### TRY IT
Nothing but the records themselves, exactly as written, should appear in the reply; leave out the pictures.

### INFORMATION GIVEN
*** Begin section ***

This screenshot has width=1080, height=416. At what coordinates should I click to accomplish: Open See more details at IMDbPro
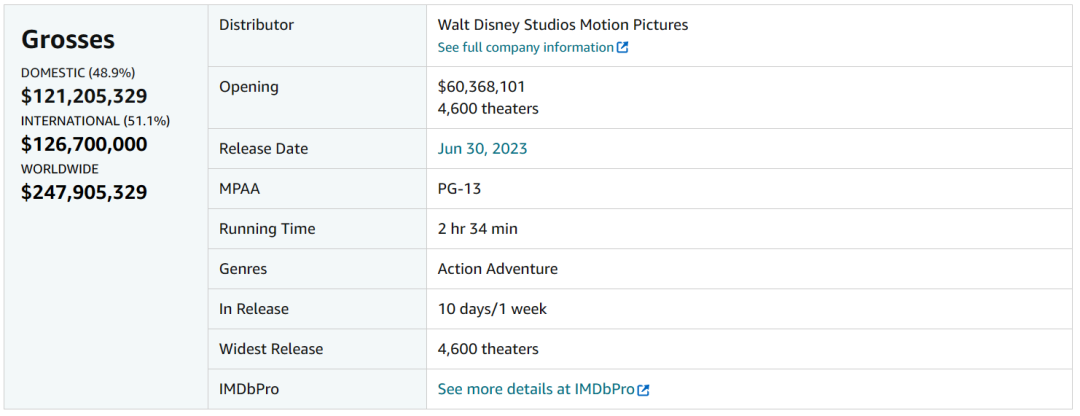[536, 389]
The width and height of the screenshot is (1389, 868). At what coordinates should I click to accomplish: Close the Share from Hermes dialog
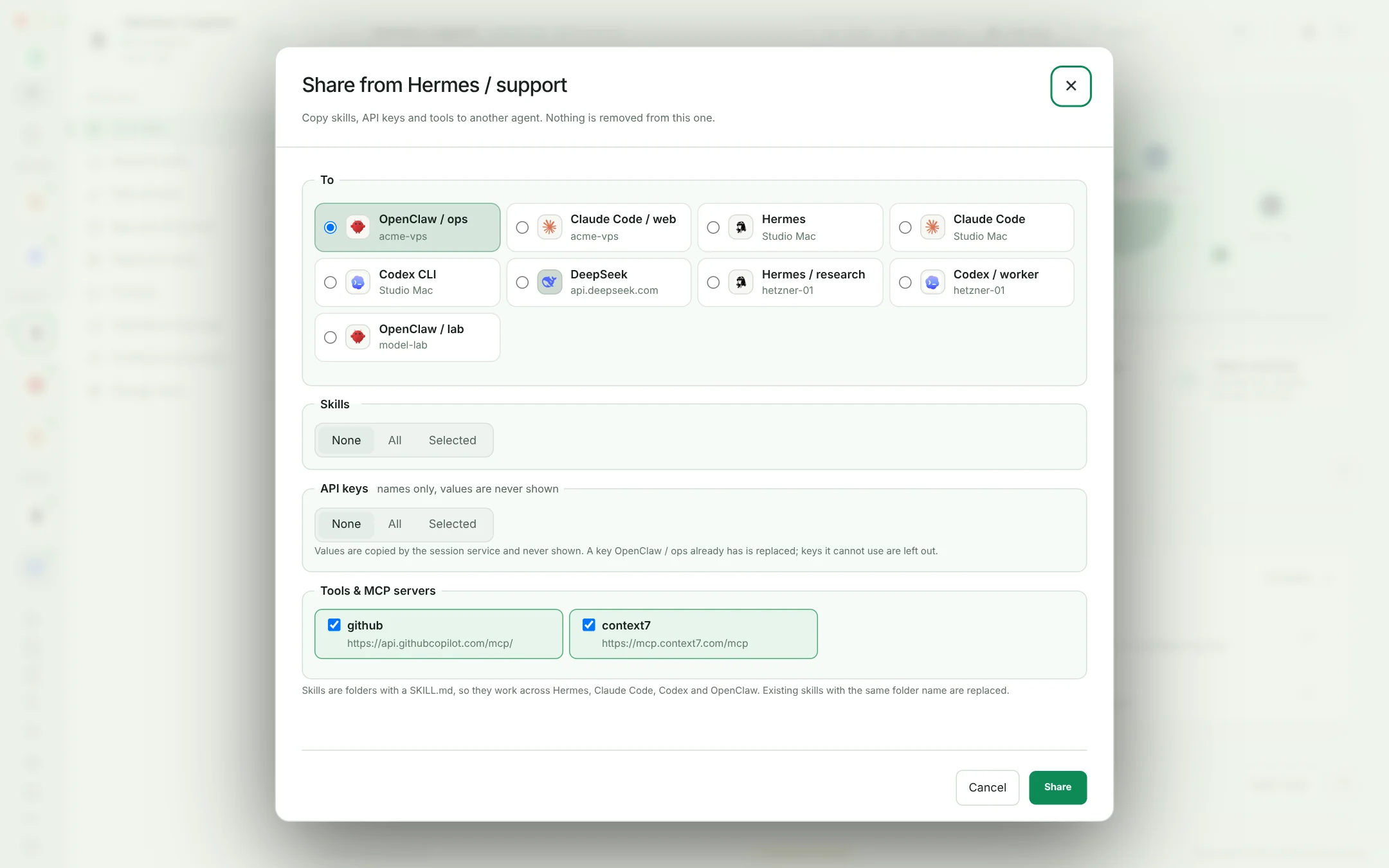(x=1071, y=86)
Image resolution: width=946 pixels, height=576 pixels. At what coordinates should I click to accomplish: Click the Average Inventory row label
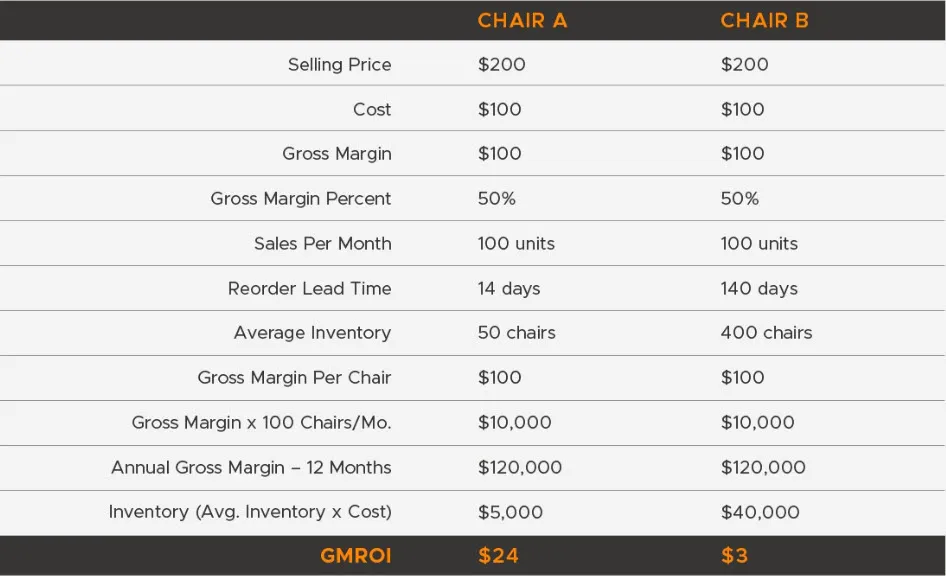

*** End section ***

### REPLY TO THE TASK
This screenshot has width=1080, height=416. At what coordinates should I click to accomplish: Open See more details at IMDbPro
[536, 389]
The width and height of the screenshot is (1389, 868). At what coordinates should I click to accomplish: Close the Share from Hermes dialog
(x=1071, y=86)
Image resolution: width=946 pixels, height=576 pixels. At what coordinates should I click to accomplish: Click the Average Inventory row label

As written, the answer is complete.